☺は笑顔?日本とアフリカで聞きました

2017/12/07 19:05 に Asako Miura が投稿
Takahashi, K., Oishi, T., & Shimada, M. (2017). Is☺ Smiling? Cross-Cultural Study on Recognition of Emoticon’s Emotion. Journal of Cross-Cultural Psychology, 48(10), 1578-1586.

中京大・高橋康介さんたちの研究.

問題設定はシンプルで,エモティコンの表現する感情を,インターネットに対するfamiliarityが低く従ってエモティコンへの曝露度が低い人たちは認識できるのか?というもの.研究対象は日本人大学生(インターネットバリバリ使ってる群)とカメルーンとタンザニアの人たち(インターネットなにそれ群)で,提示したのは happy と sad と neutral 表情の,エモティコン(テキスト日本風,テキスト西洋風,☺みたいな画像の3種類)と実際の顔写真(アジア人,アフリカ人,白人)で,参加者たちはタブレット端末を渡されて0-100で評定をしている.小さい子もスマホやタブレットは直感的に使えるようになるっていうし,ぽいとタブレット渡したら調査ができるっていいですよね.調査内容からも言葉による指示(の行き違い)を極力小さくするように努力されています.

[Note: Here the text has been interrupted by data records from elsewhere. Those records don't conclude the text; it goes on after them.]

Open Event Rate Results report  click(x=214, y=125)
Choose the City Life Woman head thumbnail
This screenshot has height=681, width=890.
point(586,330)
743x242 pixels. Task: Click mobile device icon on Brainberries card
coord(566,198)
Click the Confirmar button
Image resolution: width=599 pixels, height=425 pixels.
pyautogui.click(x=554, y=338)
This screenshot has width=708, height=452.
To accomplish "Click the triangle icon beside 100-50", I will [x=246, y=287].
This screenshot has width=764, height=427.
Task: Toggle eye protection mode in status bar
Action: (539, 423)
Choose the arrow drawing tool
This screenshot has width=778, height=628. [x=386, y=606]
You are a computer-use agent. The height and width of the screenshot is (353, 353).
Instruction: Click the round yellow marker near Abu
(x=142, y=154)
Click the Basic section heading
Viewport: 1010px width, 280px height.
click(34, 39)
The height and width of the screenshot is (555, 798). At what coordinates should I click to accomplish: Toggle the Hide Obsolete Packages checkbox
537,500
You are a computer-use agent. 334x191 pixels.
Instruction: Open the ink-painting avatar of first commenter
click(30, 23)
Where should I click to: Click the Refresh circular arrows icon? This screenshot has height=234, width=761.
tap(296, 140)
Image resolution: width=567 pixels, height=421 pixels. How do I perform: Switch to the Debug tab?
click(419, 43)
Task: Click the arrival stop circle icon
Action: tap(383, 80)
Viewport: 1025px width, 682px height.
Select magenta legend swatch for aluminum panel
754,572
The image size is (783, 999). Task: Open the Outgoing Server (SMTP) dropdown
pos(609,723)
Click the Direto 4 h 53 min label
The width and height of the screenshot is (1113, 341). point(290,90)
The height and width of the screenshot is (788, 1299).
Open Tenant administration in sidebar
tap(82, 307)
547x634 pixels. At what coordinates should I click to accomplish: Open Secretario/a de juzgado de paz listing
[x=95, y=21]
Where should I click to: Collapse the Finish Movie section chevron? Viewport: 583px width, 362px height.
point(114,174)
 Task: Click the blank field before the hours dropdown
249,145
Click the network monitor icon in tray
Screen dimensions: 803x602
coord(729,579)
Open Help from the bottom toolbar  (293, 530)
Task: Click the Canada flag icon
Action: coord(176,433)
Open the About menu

もしEkmanの言う「表情の普遍性」がエモティコンにも該当するなら,顔写真とエモティコンの両方で,たとえそれが初めて見るようなものであったとしても,日本人もアフリカ人も表情を解読できるはず.では実際は?
結果は上記のとおり.左3つ real face だと日本人もカメルーン/タンザニア人も正しく表情を解読できていましたが,エモティコンだとさにあらず.日本人はどの種類でもちゃんと判別できている(西洋風はちょっと弱いけど)のに,カメルーン/タンザニア人はダメでした.どうやら,エモティコンは,それを見慣れていない人にとっては「感情…?ってどういう?」というものに見えたようです.しかもどちらかというと50より低い点なので, happy には見えていないようですね.そもそもエモティコンを見たことのない彼らにとって,エモティコンは顔に見えたのか? パレイドリア(普段からよく知ったパターンを本来そこに存在しないにもかかわらず心に思い浮かべる現象)との関連は?などなど,議論は盛り上がりました.